Early adopters are easy to manage in situations where change is urgently needed, he said, as they are, by definition, eager to try new things. As for the laggards, he said companies have ways to deal with this cohort, including firing people.
"Then, there is a middle group, some 70% of the organization, that needs to be convinced," he said -- and not just about what technologies to invest in and how much to invest. "You need people to think about data, about customer experience, about where the organization wants to win."
Crawford said the transformational CIO is not aiming for the status quo.
"We get into this mode of looking for best practices. But that is somebody else's best practice, not necessarily yours," he said. "The way your organization needs to evolve requires imagination."
Focus on customer experience
Among transformational CIOs, change management skills and imagination are not confined to the IT department.
MIT Sloan's Woerner said the CIOs her research group is talking to these days "have a vision of what their company can do." They are CIOs at large companies with big IT infrastructures and big IT projects, she said, but they are not just "services" CIOs.
To be sure, they measure people to ensure IT service is where it needs be. "But that is not where their big value is. They are vital to the business," Woerner said.
As such, they are knowledgeable about what customers want and what problems they are trying to solve -- leaning, if necessary, on partners in the business to educate them on these issues.
Sacolick said he is continually surprised at how many CIOs "are not thinking about the customer and customer experience.
"If you're not calling up the CMO [chief marketing officer] and asking questions, you're in trouble," he said, underscoring that CIOs can't just be focused on operational efficiency, because they "will run out of runway" on that metric and jeopardize advancing their careers.
Litmus test for CIO as change maker
Panel member Ben Haines, CIO at Verizon Media, whose past experience includes jobs at Yahoo, Box and Pabst Brewing Co., has made a practice of taking on tough IT assignments.
"I guess I'm a sucker for punishment, but there is reward in taking an organization and getting it out of bind," he said. Calling himself "a builder and not an operator," he said he hands over the IT operations function to someone else once the rebuilding is done.

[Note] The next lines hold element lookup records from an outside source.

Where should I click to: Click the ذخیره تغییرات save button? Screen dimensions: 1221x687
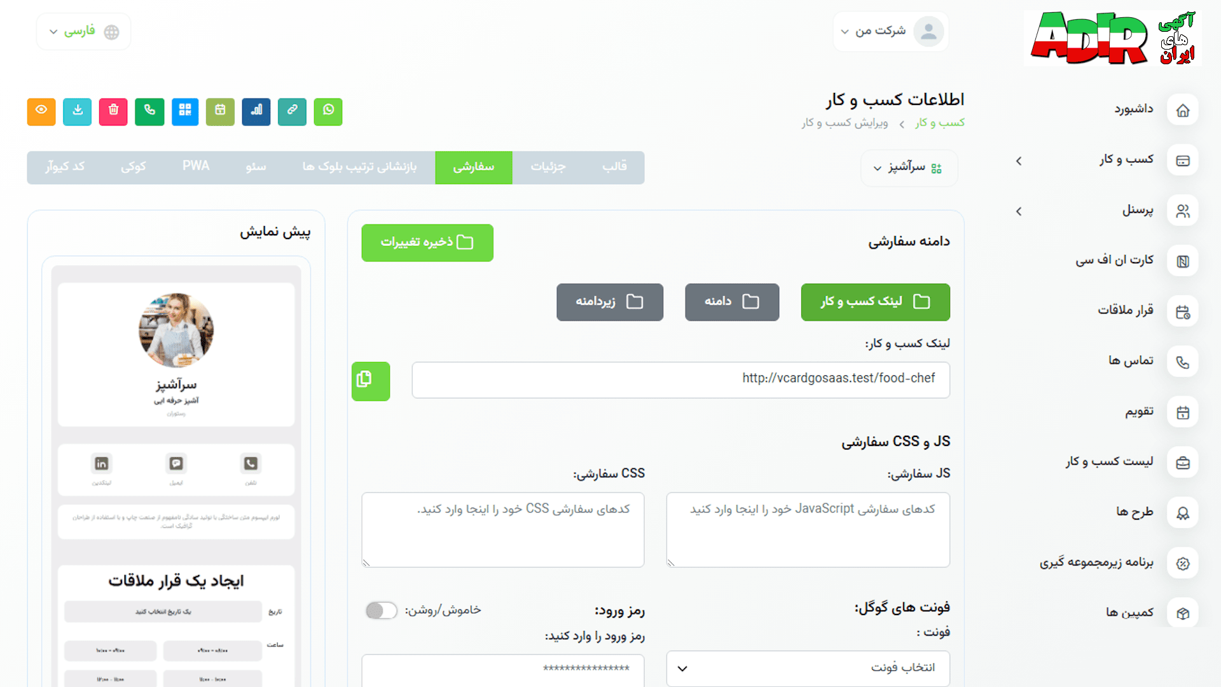click(x=427, y=242)
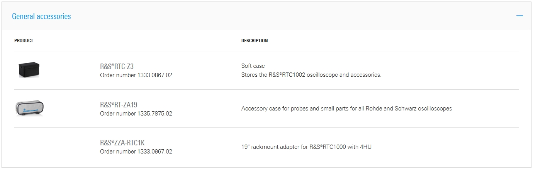Open the R&S RTC-Z3 product name

click(117, 66)
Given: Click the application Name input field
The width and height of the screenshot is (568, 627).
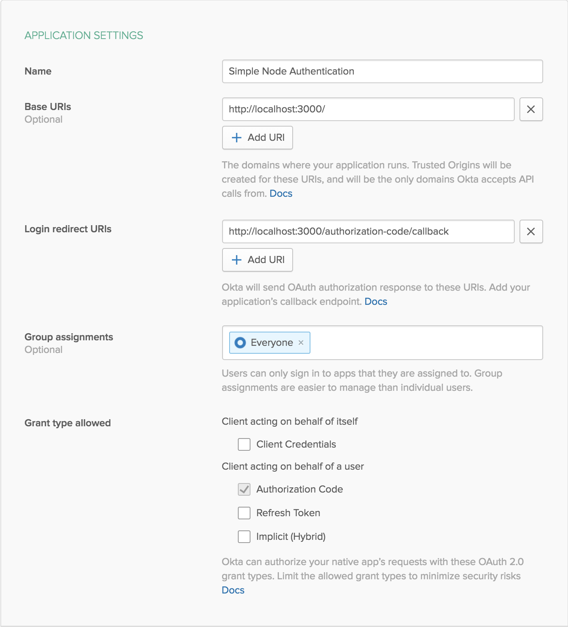Looking at the screenshot, I should (382, 71).
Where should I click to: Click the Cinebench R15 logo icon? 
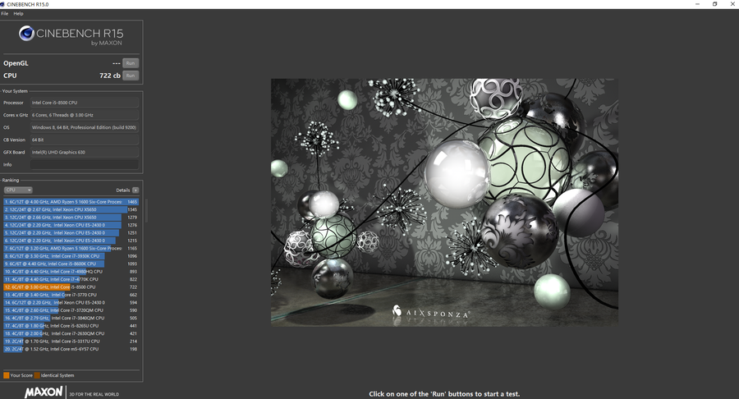tap(26, 34)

Crawford said a "quick and dirty way" for CIOs to assess their potential as change-makers is to ask themselves if they know the top three topics discussed by their boards of directors.
"If the answer is 'no,' you need to stop and step out of your shoes and take a look at where you are and how you are aligning yourself with the rest of the company," he said.
Crawford said the same litmus test can be applied to the rest of the C-suite: Can CIOs name the top three issues of their CEOs, CFOs, CMOs and so on?
"If you are not familiar with the kinds of conversations they are having, that is usually a good indicator you are not as plugged in as you need to be," he said.